I'm trying to optimize coefficients using the optim function in R. This is the function I'm trying to minimize :

min.RSS = function(data, par){
  sum(
    ((data$CCI) - 
      10^(par[1]+par[2]*data$Landsat +
         par[3]*data$Landsat^2 +
         par[4]*data$Landsat^3 + 
         par[5]*data$Landsat^4))^2, na.rm=TRUE)
}

I tried all the method in optim and none gives a right result. Example of result This is I think due to my data. My dataset contain more than 1.600.000 values and most of them are close to 0. I tried to by-pass this issue when restraining my dataset in order to have more homogenous value with this function :

df_nouveau <- data[data$CCI >= 2 | runif(nrow(data)) < 0.01, ]

I got better results with this function but still not what I expected. Example 2 The real interest of this optimization is to catch the dynamic (big augmentation or diminution in the values) and not to predict precisely the low concentration. Do anyone know how to do this ?

1

There are 1 answers

2
user2554330 On

The main part of the exponent, i.e.

     par[1]+par[2]*data$Landsat +
     par[3]*data$Landsat^2 +
     par[4]*data$Landsat^3 + 
     par[5]*data$Landsat^4

is a polynomial in data$Landsat. There are other parametrizations of polynomials besides the sum of powers, and they are often more numerically stable.

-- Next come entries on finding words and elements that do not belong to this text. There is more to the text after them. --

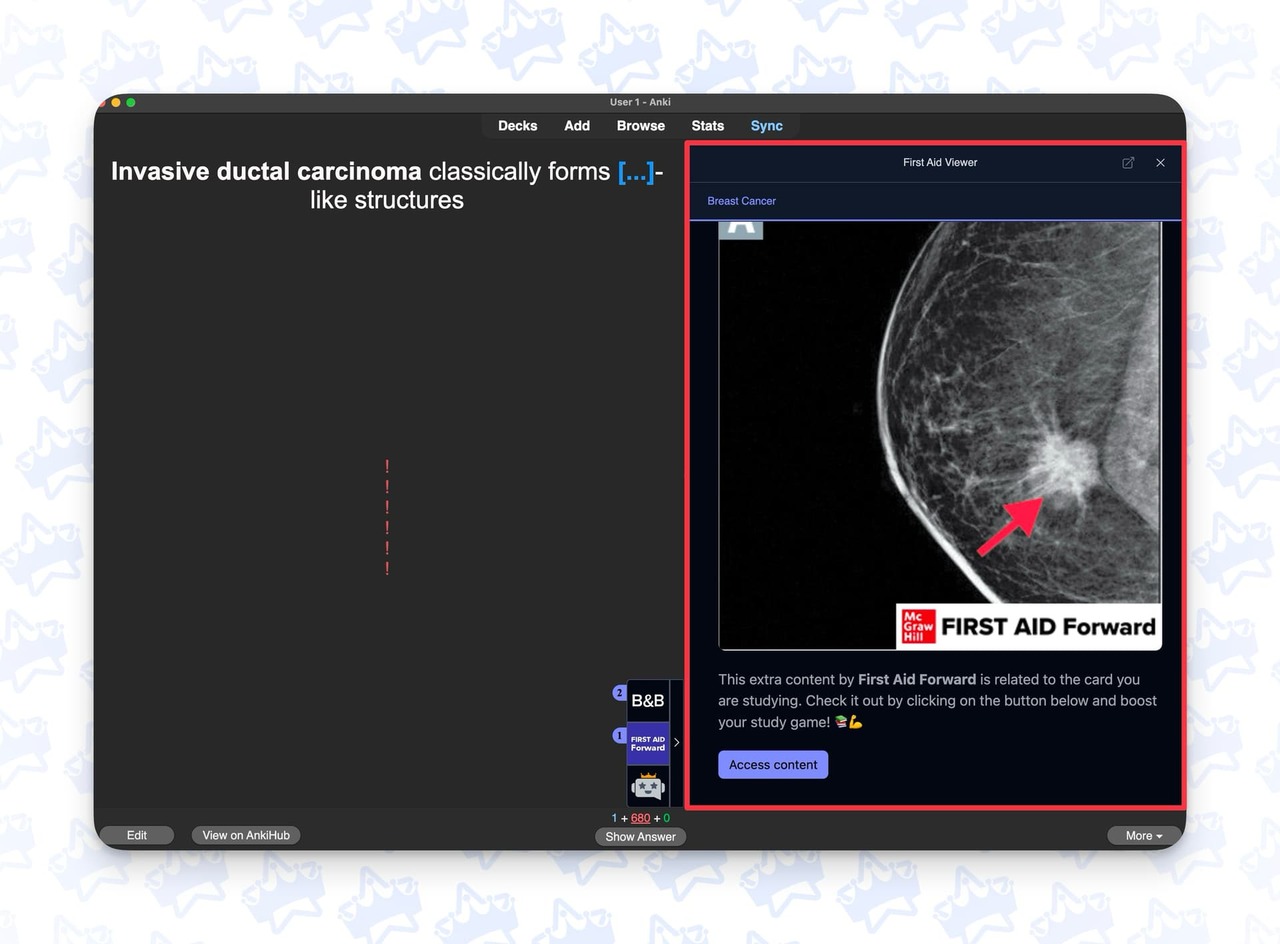This screenshot has width=1280, height=944.
Task: Collapse the sidebar using the chevron arrow
Action: click(676, 742)
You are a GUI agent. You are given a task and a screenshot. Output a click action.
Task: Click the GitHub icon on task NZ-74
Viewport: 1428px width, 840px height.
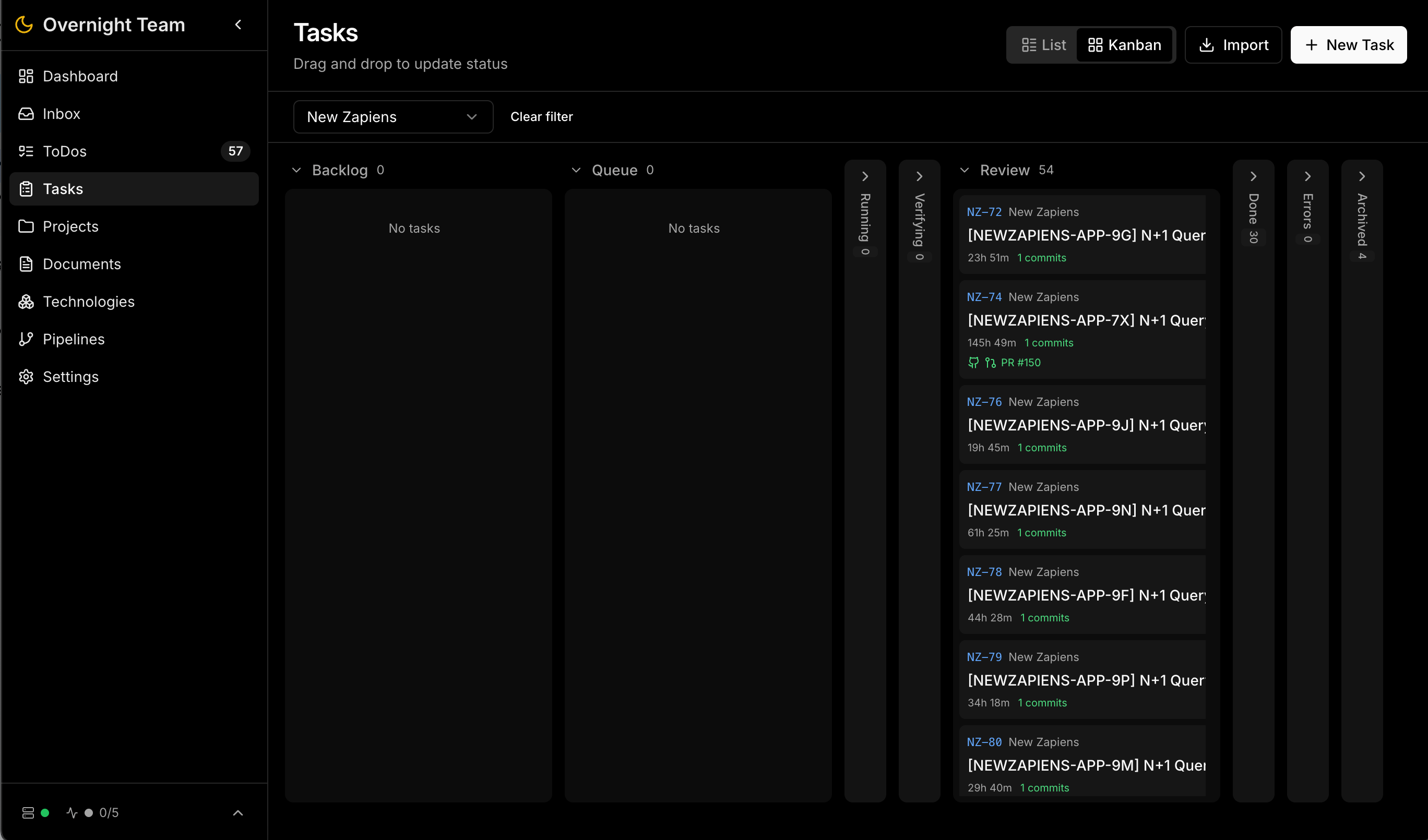[x=973, y=363]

For example, I'd try using orthogonal polynomials instead, which is the default used by the poly() function in R. To do this, you pre-calculate the matrix

M <- cbind(1, poly(data$Landsat, 4))

then min.RSS could be

min.RSS = function(data, par){
  sum(
    ((data$CCI) - 10^(M %*% par))^2, na.rm=TRUE)
}

The solution par will not give the same coefficients as yours, but the possible predictions of this formulation match yours exactly. There is a transformation of par to obtain yours if you really care about the individual coefficients--but that is usually not a useful calculation to do. The predictions of the model are what matter.